▸ **Set problem**
Rewrite the records with "icon" swapped for "button" and everything else unchanged. Leave the pictures out.

▸ **Records for this task**

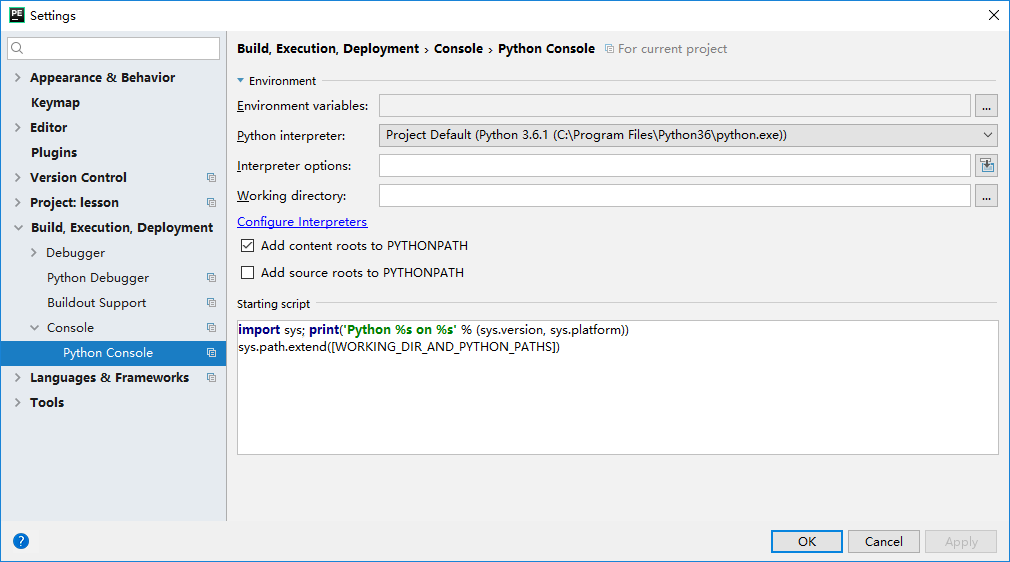Open the Plugins settings page
This screenshot has width=1010, height=562.
pos(54,153)
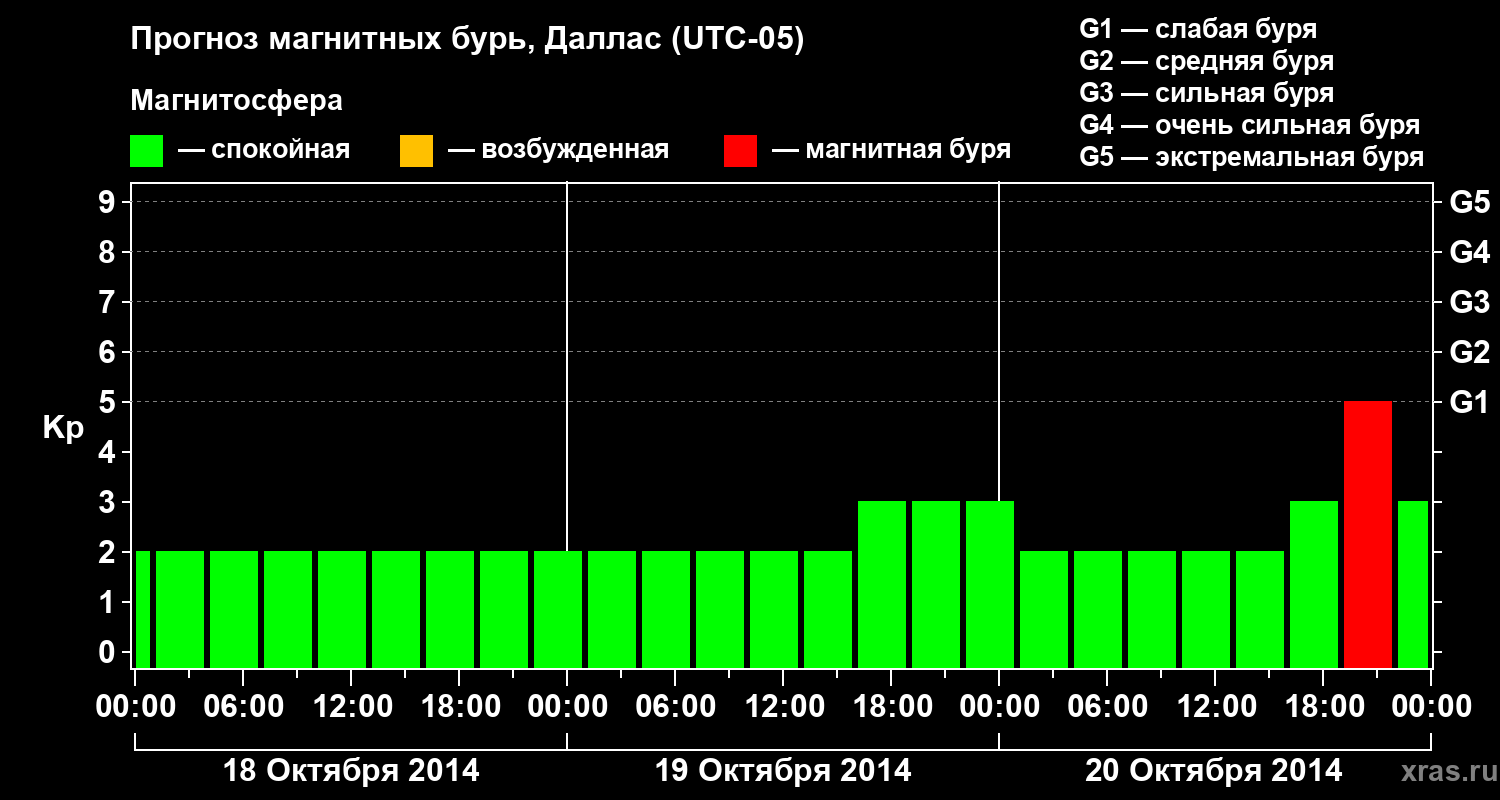The image size is (1500, 800).
Task: Click the orange 'возбужденная' legend swatch
Action: click(416, 151)
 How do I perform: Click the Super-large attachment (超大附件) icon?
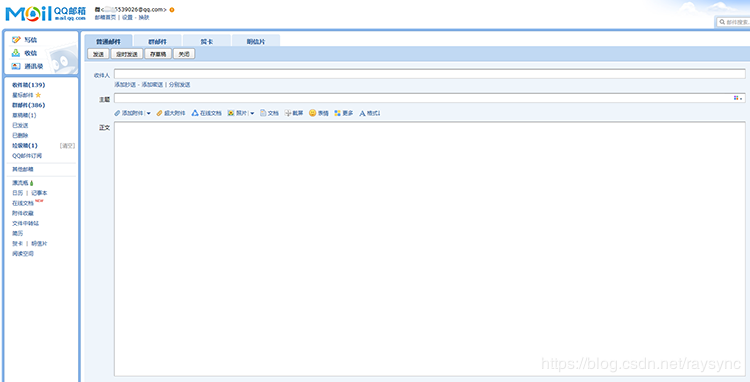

▸ **Output**
Open the Plugins settings page
This screenshot has width=1010, height=562.
pos(54,153)
The image size is (1500, 800).
Task: Click the orange 'возбужденная' legend swatch
Action: click(416, 151)
 How do I perform: Click the Super-large attachment (超大附件) button?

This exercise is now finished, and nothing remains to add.